# [WHAT IS EXPECTED]
In the records below, swap "horizontal" for "vertical" and write out every line again with nothing else changed. Omit the pictures from your answer.
** Start of DATA LINES **
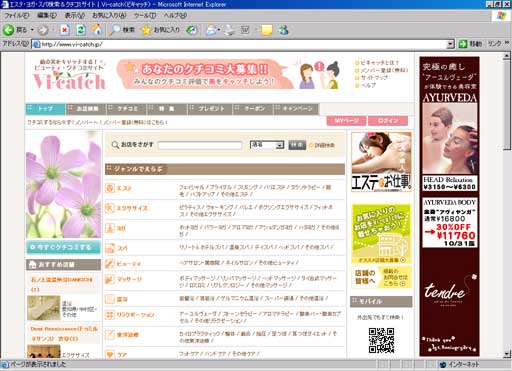Click the gray search submit button
The width and height of the screenshot is (512, 371).
click(x=297, y=145)
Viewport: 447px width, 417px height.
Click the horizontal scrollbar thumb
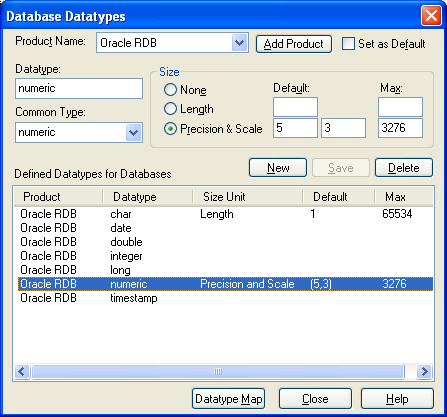click(218, 371)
** End of DATA LINES **
# [SOLUTION TO THE EXERCISE]
Click the gray search submit button
The width and height of the screenshot is (512, 371).
click(x=297, y=145)
Viewport: 447px width, 417px height.
Click the vertical scrollbar thumb
click(218, 371)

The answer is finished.